Well I’ll tell you, the opening scenario which starts in media res tells you everything you need to know about how the Terrans can pull off awesome decisive victories by using their battery power to steal the initiative at an opportune moment. I didn’t notice it before, but it also backs the game up after that and demos how the Talon can use their afterburners to move into position to deal a deathblow before the Terrans can steal the initiative.
Unfortunately, to someone that only just barely grasps how to move and shoot, this is a little bit deep. Which means that in a followup with scenario #2 you’re liable to get another demonstration of those same tactics. That’s what you see pictured here: two Talon cruisers about to afterburn into position for two ideal range-2 shots with their disruptors. Of course the Terran pictured here isn’t going to get his torpedo into arc even if he powered through the turn before the Talon move. But hey– swooping in for the kill on afterburners is just what you do when you play the inscrutably evil Talon!
My victim– er, opponent I mean– had elected to split up his forces. I offered to reboot the scenario with this first demoralizing explosion of space death, but he wanted to see how it played out. Could the cruiser’s wingman avenge his fallen comrade? The acceleration rules got a real workout as the angry Terran blew across the board, weapons hot. My Talon had no weapons charged at all, so they elected to beat it, even using their last afterburner to postpone the reckoning for another turn.

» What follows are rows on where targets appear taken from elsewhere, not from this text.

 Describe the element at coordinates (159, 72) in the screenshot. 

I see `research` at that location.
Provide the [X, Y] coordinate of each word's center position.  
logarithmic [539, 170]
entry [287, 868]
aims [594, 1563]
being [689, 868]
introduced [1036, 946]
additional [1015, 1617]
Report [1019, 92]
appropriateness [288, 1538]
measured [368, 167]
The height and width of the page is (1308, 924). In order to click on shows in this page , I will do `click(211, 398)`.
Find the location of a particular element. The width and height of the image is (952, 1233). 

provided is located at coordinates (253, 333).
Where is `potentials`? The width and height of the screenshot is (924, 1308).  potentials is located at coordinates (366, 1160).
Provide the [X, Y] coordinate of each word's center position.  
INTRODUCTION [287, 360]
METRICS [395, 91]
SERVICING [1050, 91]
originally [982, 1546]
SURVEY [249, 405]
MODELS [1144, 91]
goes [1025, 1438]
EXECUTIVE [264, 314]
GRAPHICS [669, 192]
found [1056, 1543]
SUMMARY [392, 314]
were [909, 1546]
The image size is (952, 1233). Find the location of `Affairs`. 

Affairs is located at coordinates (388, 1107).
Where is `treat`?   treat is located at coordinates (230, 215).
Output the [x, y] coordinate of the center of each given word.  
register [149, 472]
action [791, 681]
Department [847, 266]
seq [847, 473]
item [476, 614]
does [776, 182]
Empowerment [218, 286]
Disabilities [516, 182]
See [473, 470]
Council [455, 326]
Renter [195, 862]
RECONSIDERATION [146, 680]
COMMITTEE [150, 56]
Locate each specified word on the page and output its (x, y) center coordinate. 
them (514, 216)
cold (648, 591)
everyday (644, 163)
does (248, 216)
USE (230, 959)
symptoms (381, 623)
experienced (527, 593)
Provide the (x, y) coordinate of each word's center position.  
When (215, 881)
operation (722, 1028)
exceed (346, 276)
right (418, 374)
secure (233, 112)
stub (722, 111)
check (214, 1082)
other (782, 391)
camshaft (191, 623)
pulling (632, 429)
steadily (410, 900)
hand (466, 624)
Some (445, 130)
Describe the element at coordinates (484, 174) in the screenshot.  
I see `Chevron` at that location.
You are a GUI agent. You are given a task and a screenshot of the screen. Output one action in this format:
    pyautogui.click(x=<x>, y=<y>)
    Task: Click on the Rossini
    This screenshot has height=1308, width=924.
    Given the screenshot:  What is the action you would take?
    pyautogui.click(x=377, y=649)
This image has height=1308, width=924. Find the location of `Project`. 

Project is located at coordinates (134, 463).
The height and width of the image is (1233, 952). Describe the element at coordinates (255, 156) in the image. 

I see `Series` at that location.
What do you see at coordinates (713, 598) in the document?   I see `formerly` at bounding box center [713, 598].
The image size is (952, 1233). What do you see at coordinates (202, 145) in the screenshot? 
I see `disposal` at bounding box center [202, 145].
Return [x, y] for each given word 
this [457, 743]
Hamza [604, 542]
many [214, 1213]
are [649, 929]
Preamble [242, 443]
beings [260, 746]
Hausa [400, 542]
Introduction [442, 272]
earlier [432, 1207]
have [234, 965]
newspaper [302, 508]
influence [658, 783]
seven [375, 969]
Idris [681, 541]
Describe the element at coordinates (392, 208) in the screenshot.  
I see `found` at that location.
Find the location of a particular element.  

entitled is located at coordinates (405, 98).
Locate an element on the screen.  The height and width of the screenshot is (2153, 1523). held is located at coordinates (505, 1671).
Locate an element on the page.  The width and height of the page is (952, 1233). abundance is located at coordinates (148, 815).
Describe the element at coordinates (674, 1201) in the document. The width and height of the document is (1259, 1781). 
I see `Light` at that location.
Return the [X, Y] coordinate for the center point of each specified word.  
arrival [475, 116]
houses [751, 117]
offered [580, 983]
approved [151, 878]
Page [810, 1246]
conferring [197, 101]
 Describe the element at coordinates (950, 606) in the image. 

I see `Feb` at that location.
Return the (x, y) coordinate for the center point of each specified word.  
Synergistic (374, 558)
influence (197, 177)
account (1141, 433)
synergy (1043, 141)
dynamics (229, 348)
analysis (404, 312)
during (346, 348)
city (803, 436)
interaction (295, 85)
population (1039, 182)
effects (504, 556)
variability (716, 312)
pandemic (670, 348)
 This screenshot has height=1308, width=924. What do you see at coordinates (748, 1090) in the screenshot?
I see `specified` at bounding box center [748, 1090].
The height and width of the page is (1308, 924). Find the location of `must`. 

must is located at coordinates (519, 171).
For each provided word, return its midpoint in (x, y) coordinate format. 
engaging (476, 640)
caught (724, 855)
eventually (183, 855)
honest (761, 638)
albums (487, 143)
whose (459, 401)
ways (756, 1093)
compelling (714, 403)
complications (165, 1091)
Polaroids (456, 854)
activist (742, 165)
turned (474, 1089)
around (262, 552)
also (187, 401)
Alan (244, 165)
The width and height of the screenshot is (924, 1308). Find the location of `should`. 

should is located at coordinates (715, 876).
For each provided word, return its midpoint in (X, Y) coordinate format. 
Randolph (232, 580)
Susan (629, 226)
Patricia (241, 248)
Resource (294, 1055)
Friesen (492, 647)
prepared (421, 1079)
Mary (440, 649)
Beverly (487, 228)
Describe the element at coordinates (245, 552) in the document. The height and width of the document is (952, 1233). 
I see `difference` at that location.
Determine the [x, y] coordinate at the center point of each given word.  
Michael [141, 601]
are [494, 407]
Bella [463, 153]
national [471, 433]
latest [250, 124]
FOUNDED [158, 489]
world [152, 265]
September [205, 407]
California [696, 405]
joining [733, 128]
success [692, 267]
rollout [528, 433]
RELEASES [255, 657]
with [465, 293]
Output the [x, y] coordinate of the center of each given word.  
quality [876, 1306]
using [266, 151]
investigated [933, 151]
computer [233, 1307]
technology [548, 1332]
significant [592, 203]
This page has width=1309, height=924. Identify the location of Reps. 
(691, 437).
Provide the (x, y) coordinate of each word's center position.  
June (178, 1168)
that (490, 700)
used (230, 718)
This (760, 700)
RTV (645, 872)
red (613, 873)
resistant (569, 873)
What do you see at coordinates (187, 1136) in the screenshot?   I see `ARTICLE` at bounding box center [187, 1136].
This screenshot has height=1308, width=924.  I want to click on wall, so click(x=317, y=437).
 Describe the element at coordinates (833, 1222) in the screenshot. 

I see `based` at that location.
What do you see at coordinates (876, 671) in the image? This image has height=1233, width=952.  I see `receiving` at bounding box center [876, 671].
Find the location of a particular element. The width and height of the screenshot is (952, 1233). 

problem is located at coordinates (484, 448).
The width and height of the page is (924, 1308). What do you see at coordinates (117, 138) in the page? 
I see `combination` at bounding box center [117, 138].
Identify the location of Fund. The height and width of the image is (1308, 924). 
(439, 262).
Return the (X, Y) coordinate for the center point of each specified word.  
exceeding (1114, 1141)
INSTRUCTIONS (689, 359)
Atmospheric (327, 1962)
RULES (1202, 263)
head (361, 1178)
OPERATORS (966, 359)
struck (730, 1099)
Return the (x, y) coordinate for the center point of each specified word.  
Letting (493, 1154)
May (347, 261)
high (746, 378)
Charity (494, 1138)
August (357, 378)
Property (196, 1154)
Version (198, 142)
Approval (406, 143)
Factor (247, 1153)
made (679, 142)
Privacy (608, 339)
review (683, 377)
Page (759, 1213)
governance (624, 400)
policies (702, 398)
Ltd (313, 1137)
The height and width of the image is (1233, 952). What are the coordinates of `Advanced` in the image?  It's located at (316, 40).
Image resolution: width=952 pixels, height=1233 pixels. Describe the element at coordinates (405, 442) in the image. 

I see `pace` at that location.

Things got dicey when the remaining Terran captain elected to take a risky torpedo shot at range three. He hit, knocking down my rear shield and doing a hull hit. If he could close in just one more hex, his phasers would be able to eat me up, possibly doing a critical! Not good. This is where we had our one rules dispute emerge: on his next move, he wanted to sideslip over one hex… and then move again in order to set up the shot. Alas, a sideslip is not a double move in Talon, so that plan didn’t work out.
When my disruptors finally charged up again, the question became… could I bring them to bear before the faster Terran ship could get away and recharge? Well I’ll say that whatever it is that makes real life fighter combat work is not intuitive. My opponent zigged when he should have zagged… and that made it possible for me to just barely get a shot with one ship at range two and the other at range three.
Space game teachers the world over have long taught that you should always let the new guy win. I’ve been far less sanguine about that ever since a Frenchman pulled the trick of losing badly in chess only to utterly crush me in the rematch. My philosophy is to play as well as possible in order to convey the standard tactics of the system. Of course, the question in a situation like this isn’t whether or not the new guy wants to play Talon. The idea is to find out which particular brand of soul-crushing defeat is his destiny: the Commands & Colors kind, the G.E.V. kind, the Space Empires kind, or the Wizard Kings kind?! Or rather… what kind of combination of theme and resolution is this person’s “jam”??
And hey… if my tactical brilliance really is that astonishing, then I can still call it a win if we end up kicking back a few hours with Gregory Smith’s solitaire sub game The Hunters. Because with first rate games like these, even a no win situation is a winning hand.